◆ **Given passage**:
And I think that’s a cornerstone. That’s also about inclusivity, too, is that we can really say ‘Yes, and’ to whatever we meet in the room, come in with flexibility and collaboration. And a huge thing for me is puppets, which I feel like is a pretty accessible way to bring arts into a therapy room or a classroom or any kind of learning space. That’s what really helped me get through the time when I was a really early clinician. I just brought in paper bags and googly eyes and markers. It takes two minutes to make a puppet, and then kids really have a strong impulse to bring that puppet into relationship with whoever else is in the room, usually sometimes by talking or sometimes by acting out actions and gestures. So, it was very clear to me puppets are a great way to build connection with Autistic kids in particular, too.
And I looked into it from a research perspective, and there is research to show, too, that Autistic kids do respond really well to puppets. Now, I don’t think we always need the research to be like ‘This brings joy’ and there’s no part of me that needs to push it on a kid who wouldn’t be interested. But as I pilfered through the research in the Journal of Autism Research, there’s a study that was completed at the Yale School of Medicine in collaboration with Cheryl Henson, the daughter of Jim Henson, creator of The Muppets that was about how Autistic kids reacted to puppets. And I would say the article is a good start. The language is not all affirming, but some of the big ideas I found useful.
For example, if you need research to show why it’s a good idea to bring puppets into your clinical practice, that’s a good starting point. And one of the things the article says is that Autistic kids respond to puppets with a lot of attention, which makes some sense to me. ‘Cause their facial expressions are pretty steady and predictable and they’re designed to be cute, and fun, and playful, and looked at. But if I understand what the whole study says, it says it’s also true for allistic kids, too, that kids who are Autistic and kids who are not Autistic show great attention to puppet faces too, which feels significant to me.
And so, that’s one reason that I use puppets in my therapy practice with all ages, and I use puppets as a way to advocate and bring more visibility for the whole school system that I worked in, too, or at least the school that I worked in.

◆ **Stored entries**:
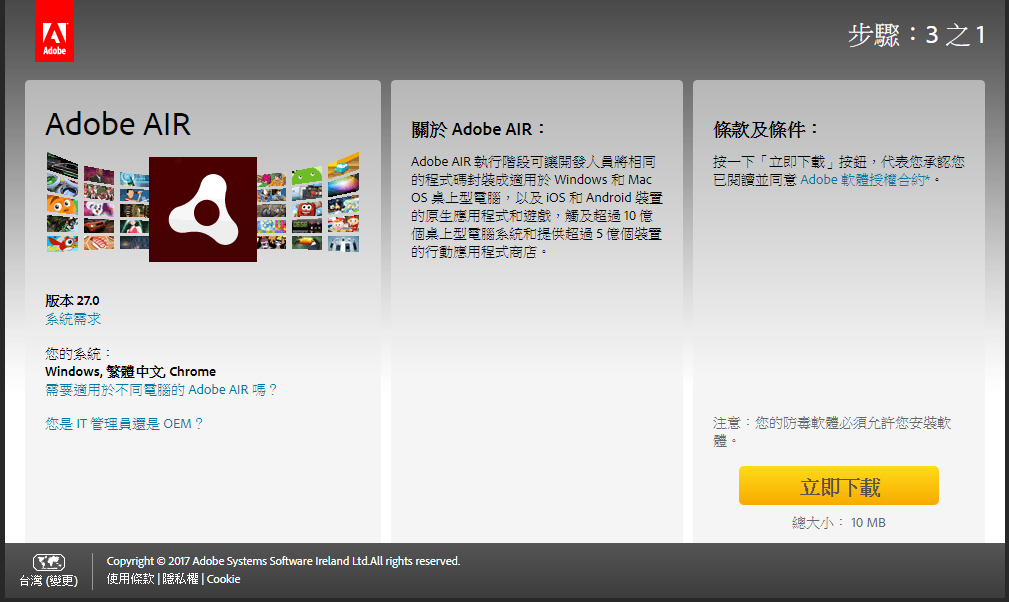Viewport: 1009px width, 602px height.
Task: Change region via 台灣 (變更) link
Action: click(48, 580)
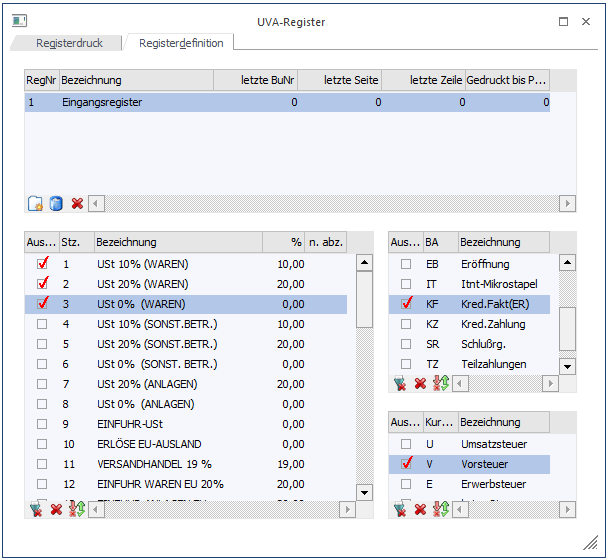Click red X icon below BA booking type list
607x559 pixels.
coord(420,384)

◆ **Work item**:
In the passage on puppets:
(a) What materials did the speaker bring in to make puppets as an early clinician?
(b) At what institution was the study on how Autistic kids reacted to puppets completed?
(c) With which ages does the speaker use puppets in therapy practice?
These records have no connection to the text.

◆ **Completed exercise**:
(a) Paper bags, googly eyes, and markers.
(b) The Yale School of Medicine, in collaboration with Cheryl Henson.
(c) All ages.